## About this exercise
Transcribed word for word, the lines below from the one with "Given: Open the 工时 tab" through the last line of the records form the answer; no picture is to be included.

Collected data entries:
Segment Open

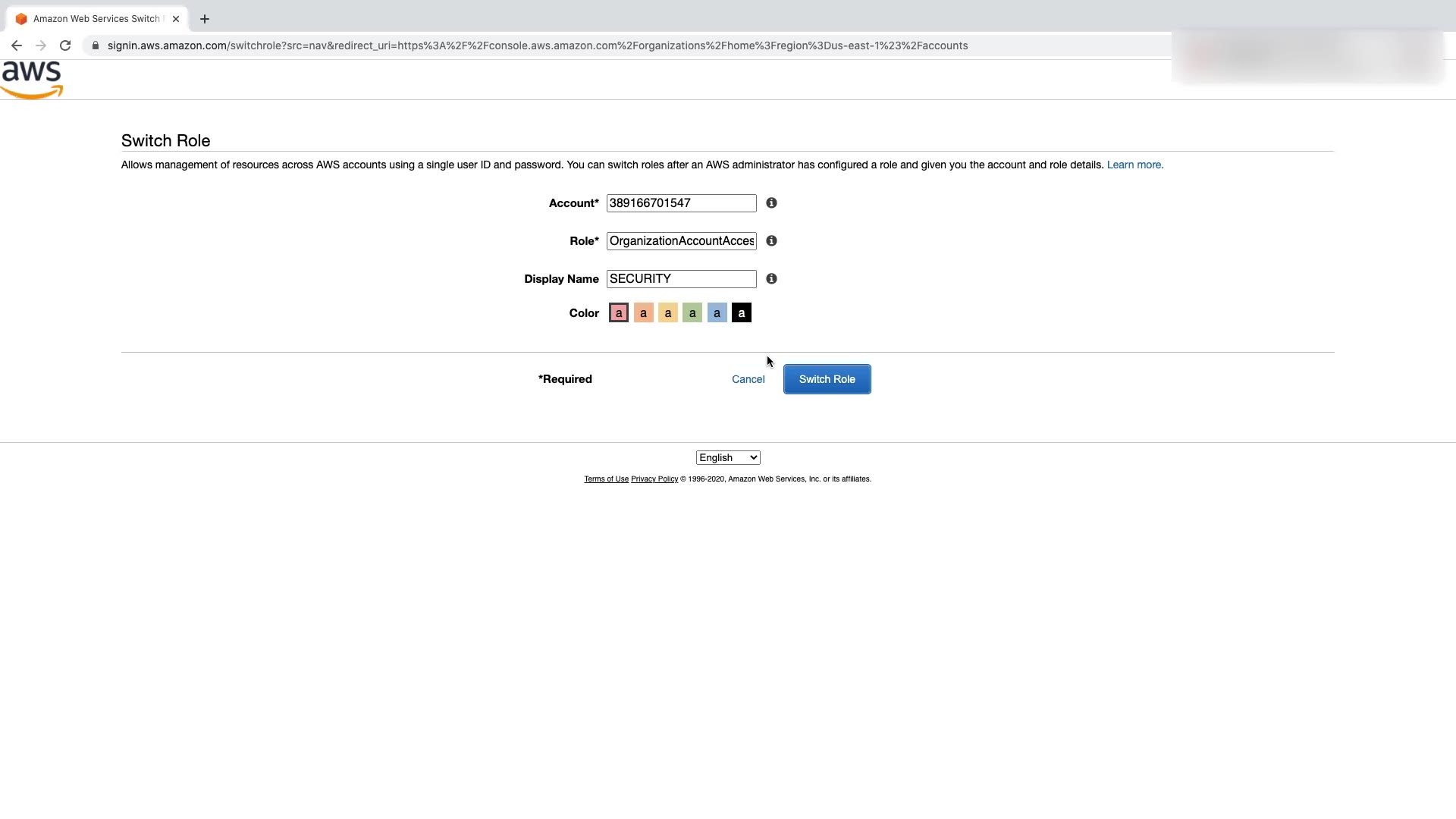
Task: Click the lock icon in address bar
Action: [x=96, y=46]
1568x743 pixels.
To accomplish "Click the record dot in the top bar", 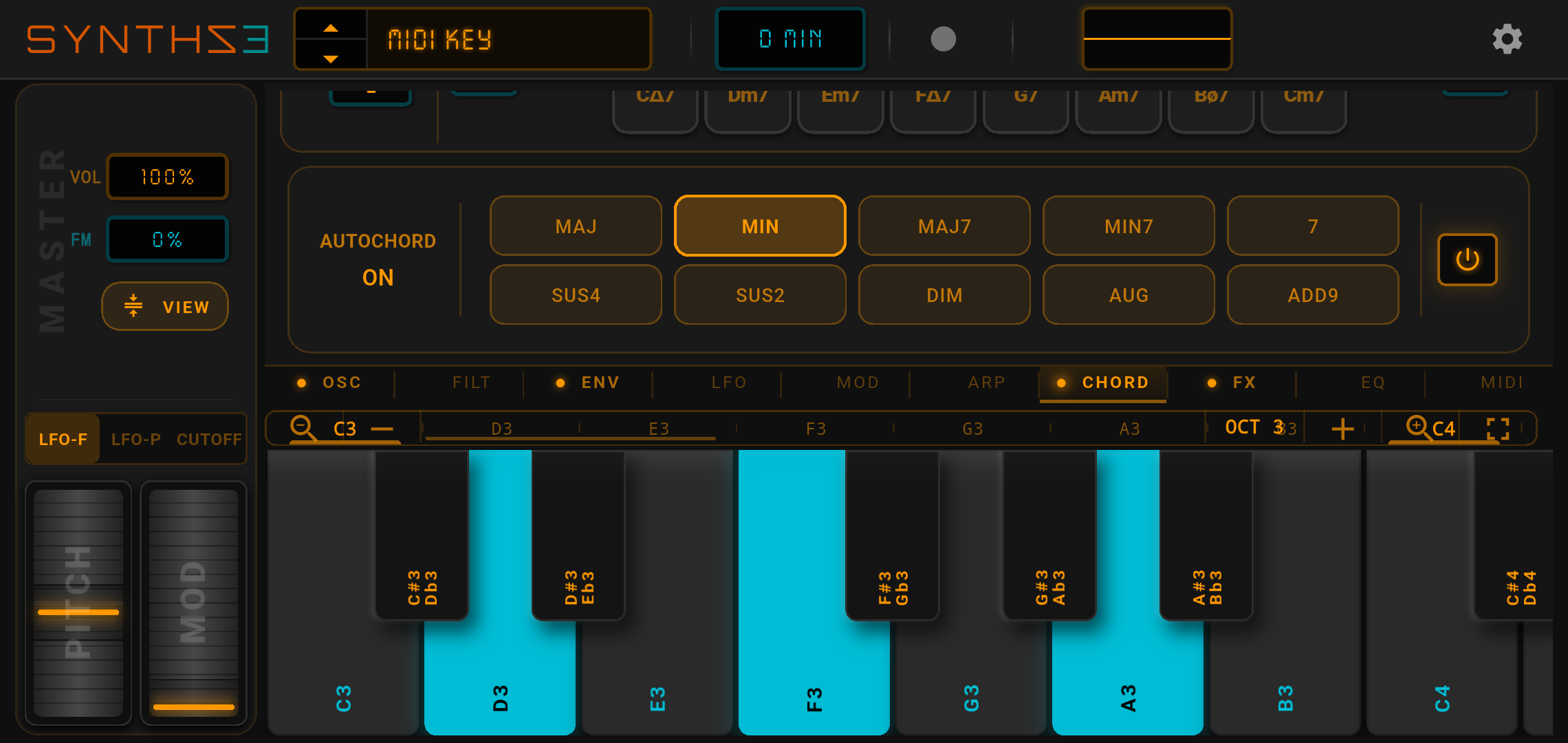I will pos(944,39).
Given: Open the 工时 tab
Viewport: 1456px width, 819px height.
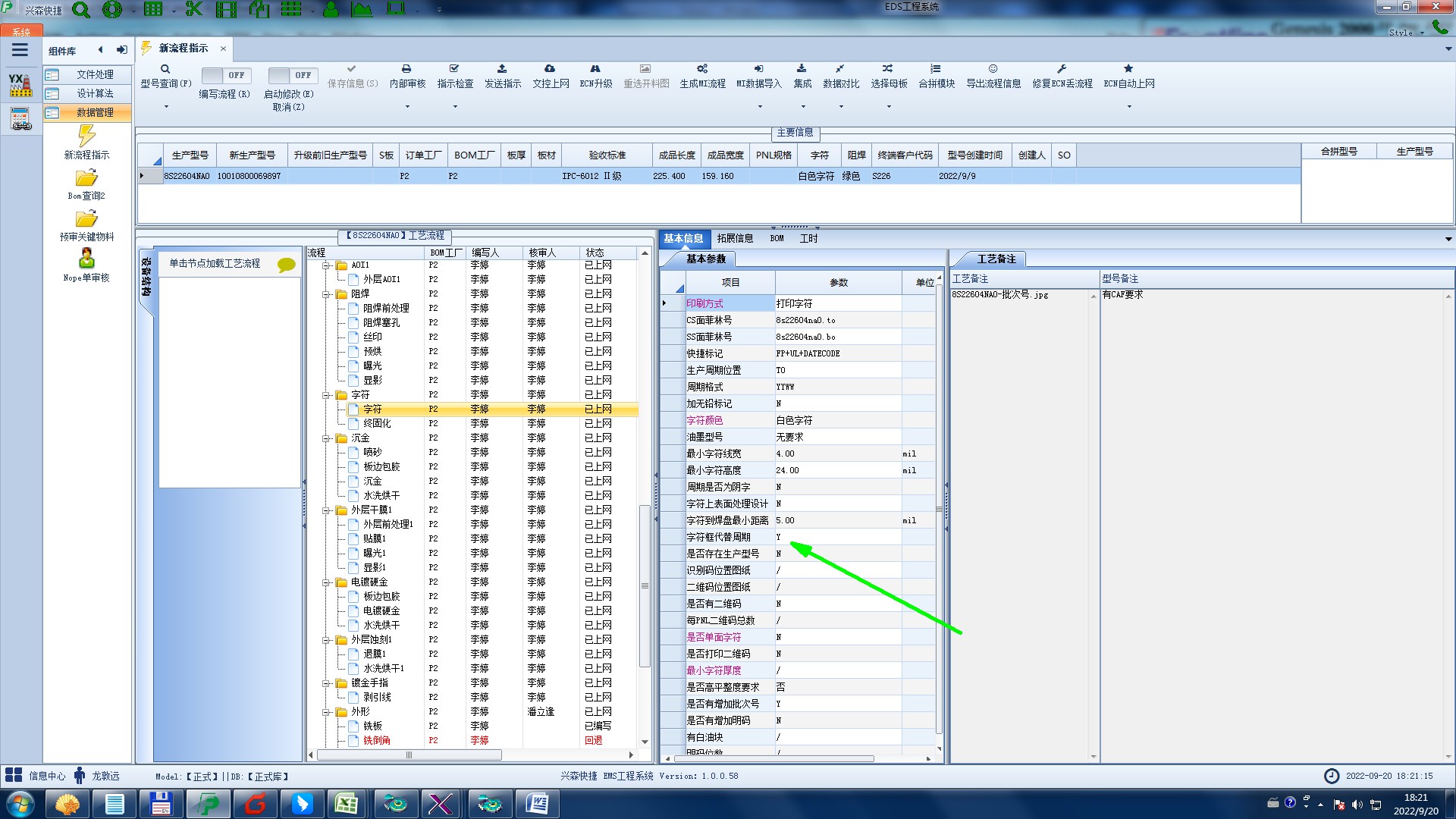Looking at the screenshot, I should 808,238.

Segment Closed

## Written answer
Given: Open the 工时 tab
Viewport: 1456px width, 819px height.
Looking at the screenshot, I should 808,238.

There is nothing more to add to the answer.